• Material for this exercise:
* * * * *

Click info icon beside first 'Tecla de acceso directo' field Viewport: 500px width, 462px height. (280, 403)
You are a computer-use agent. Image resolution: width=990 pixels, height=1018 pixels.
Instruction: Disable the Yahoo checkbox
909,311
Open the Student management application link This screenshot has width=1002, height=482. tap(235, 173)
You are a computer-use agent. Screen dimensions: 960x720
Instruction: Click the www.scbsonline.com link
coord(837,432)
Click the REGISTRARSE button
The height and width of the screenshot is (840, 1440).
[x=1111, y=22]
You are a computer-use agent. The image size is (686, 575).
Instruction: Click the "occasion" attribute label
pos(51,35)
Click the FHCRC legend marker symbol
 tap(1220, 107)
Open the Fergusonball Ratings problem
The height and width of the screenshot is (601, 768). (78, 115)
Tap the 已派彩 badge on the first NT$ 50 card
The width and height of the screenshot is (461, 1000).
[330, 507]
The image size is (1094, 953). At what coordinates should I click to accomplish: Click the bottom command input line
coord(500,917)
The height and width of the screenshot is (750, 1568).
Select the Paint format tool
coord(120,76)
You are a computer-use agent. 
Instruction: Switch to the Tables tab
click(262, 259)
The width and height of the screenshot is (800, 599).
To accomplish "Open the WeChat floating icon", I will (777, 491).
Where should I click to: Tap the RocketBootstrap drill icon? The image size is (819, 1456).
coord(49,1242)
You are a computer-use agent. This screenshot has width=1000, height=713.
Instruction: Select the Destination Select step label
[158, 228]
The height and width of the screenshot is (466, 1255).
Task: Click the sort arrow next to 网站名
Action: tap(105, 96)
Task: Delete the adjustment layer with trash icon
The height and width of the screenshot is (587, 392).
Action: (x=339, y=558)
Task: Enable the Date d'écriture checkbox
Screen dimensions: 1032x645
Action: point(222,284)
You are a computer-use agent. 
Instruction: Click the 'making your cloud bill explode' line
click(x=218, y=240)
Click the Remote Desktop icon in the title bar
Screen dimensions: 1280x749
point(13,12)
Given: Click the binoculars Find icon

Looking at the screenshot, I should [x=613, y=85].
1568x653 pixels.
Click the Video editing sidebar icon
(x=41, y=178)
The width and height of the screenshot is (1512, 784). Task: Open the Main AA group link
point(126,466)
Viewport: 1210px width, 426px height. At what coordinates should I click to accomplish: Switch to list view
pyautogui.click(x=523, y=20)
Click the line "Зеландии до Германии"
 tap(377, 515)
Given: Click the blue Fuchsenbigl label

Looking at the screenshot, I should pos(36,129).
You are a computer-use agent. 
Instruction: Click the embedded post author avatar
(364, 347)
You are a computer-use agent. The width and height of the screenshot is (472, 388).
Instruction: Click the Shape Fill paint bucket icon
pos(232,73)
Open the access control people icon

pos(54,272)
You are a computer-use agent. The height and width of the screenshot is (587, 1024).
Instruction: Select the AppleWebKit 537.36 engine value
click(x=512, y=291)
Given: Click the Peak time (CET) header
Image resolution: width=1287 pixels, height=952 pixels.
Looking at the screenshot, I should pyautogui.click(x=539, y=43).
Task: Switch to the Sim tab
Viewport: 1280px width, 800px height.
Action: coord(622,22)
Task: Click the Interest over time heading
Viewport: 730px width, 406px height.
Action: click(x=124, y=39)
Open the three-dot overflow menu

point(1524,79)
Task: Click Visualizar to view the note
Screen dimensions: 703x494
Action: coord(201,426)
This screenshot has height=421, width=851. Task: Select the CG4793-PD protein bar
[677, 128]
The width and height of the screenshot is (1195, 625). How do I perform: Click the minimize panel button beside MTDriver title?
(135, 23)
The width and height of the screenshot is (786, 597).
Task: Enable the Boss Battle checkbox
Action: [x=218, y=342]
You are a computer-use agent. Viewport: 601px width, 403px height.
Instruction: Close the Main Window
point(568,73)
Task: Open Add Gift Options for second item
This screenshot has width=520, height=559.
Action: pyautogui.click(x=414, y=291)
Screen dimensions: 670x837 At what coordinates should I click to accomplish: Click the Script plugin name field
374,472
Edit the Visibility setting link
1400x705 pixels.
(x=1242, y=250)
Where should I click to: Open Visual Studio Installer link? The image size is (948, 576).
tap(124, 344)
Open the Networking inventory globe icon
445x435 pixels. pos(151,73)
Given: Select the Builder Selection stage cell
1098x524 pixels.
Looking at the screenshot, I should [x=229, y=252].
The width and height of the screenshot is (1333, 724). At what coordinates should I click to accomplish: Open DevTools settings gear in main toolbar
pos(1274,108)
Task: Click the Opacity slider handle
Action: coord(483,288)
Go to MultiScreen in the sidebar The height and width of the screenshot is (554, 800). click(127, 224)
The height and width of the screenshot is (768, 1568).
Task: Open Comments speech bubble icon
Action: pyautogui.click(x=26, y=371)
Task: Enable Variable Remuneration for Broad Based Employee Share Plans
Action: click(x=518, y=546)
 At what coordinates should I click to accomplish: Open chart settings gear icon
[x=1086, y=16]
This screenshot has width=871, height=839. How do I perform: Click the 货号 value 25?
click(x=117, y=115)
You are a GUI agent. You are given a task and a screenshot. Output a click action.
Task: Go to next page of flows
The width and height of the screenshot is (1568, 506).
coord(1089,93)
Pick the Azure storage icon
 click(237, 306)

* * * * *

The task calls for all lines in the entries that hold "computer".

• Answer box:
You are a computer-use agent. Image resolution: width=990 pixels, height=1018 pixels.
You are a computer-use agent. Screen dimensions: 960x720
You are a computer-use agent. The image size is (686, 575).
You are a computer-use agent. 
You are a computer-use agent. This screenshot has width=1000, height=713.
You are a computer-use agent. 
You are a computer-use agent. 
You are a computer-use agent. The width and height of the screenshot is (472, 388).
You are a computer-use agent. The height and width of the screenshot is (587, 1024).
You are a computer-use agent. Viewport: 601px width, 403px height.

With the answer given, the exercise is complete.